Dólar hoje registra queda com sinalizações de Israel e atuação do Banco Central.
O dólar hoje recuou 0,59% e encerrou a R$ 5,21 após sinalizações geopolíticas no Oriente Médio e a reação do mercado ao corte da Selic pelo Banco Central.
O dólar hoje apresentou trajetória de queda no mercado brasileiro, encerrando as negociações a R$ 5,2156. O movimento foi influenciado por um alívio nos preços internacionais do petróleo na reta final da tarde, após o primeiro-ministro de Israel, Benjamin Netanyahu, afirmar que não atacará a infraestrutura energética do Irã.
A moeda acompanhou o desempenho global, com o índice DXY — que compara o dólar a uma cesta de seis divisas fortes — operando em queda de 0,85%, aos 99,239 pontos. No cenário doméstico, os investidores digeriram o primeiro corte na taxa Selic desde julho.
O Comitê de Política Monetária (Copom) reduziu a taxa básica de juros de 15,00% para 14,75% ao ano na última quarta-feira (18). Embora o corte tenha sido esperado, o comunicado do Banco Central reforçou que o ambiente externo incerto exige cautela, mantendo o Brasil com o segundo maior juro real do mundo.
Simultaneamente, o Federal Reserve (Fed) manteve os juros nos Estados Unidos na faixa de 3,50% a 3,75% ao ano. O mercado reagiu eliminando as apostas de novos cortes nas taxas norte-americanas para 2026, devido ao temor de novos choques inflacionários.
Pela manhã, o Banco Central do Brasil interveio no mercado para conter a volatilidade do dólar hoje. Foram realizados dois leilões simultâneos, conhecidos como “casadão”, totalizando a venda de US$ 1 bilhão em moeda à vista e outros US$ 1 bilhão em contratos de swap cambial reverso.

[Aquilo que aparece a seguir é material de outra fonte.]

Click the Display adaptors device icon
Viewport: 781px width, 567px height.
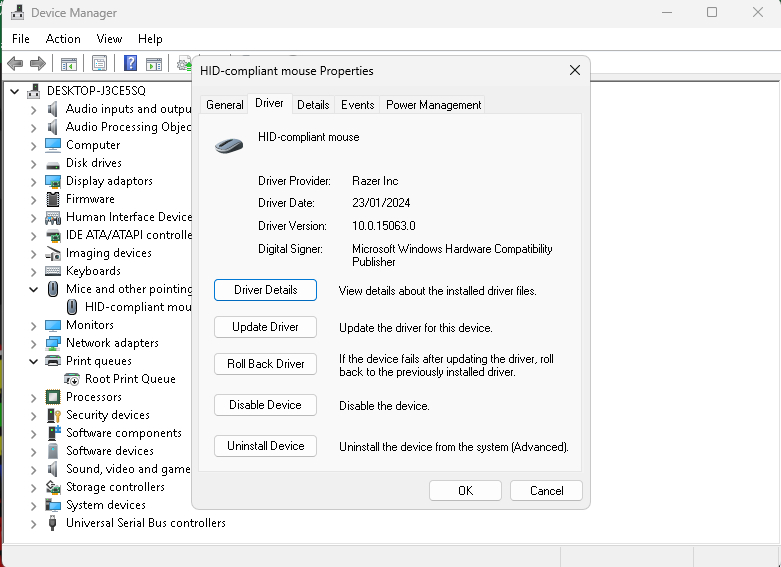click(53, 181)

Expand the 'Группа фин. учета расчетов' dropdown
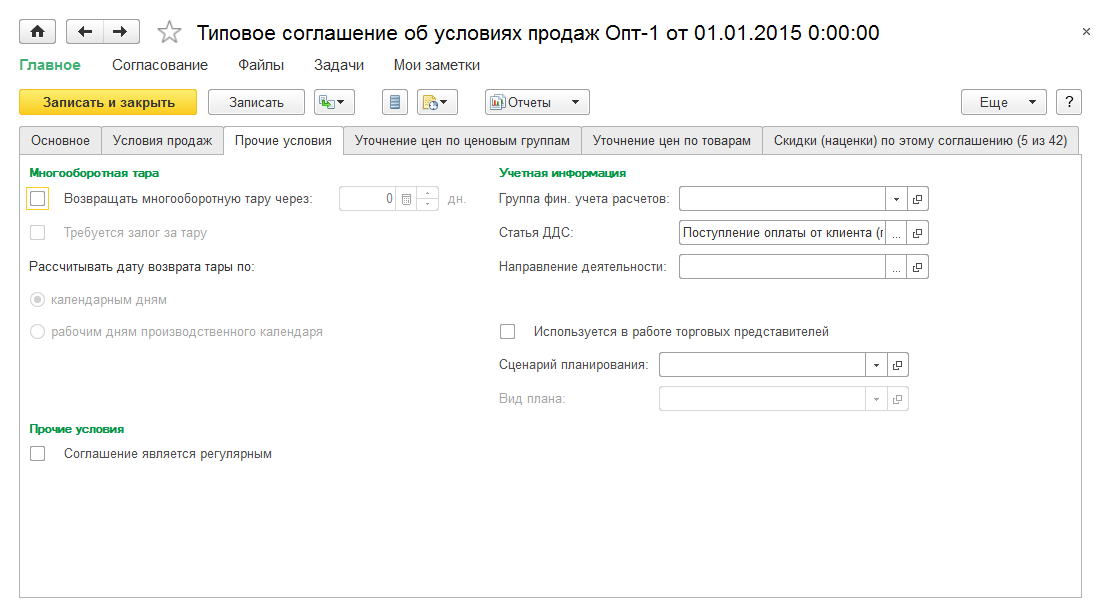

A operação de swap reverso, que equivale à compra de dólares no mercado futuro, teve taxa de corte de 4,4000 e vencimento programado para 1º de abril deste ano.
A cotação do dólar hoje foi diretamente impactada pela coletiva de imprensa de Netanyahu. O líder israelense declarou que, a pedido de Donald Trump, Israel evitará alvos ligados à energia no Irã. A notícia trouxe alívio momentâneo aos preços do barril de petróleo Brent, que chegou a atingir US$ 120 durante a manhã.
Além disso, a emissão de uma licença geral pelos Estados Unidos para a venda de petróleo e derivados da Rússia contribuiu para a redução dos preços internacionais, favorecendo a queda da moeda americana frente ao real.
No radar político, o mercado acompanhou a confirmação de que Fernando Haddad deixará o Ministério da Fazenda para concorrer ao governo de São Paulo. Dario Durigan foi anunciado para assumir o comando da pasta.
Outro ponto de atenção foi a publicação de uma medida provisória (MP) que endurece as regras sobre o piso mínimo do frete rodoviário, citando que empresas como Ambev, Raízen e Cargill estão entre as que mais descumprem a tabela atual.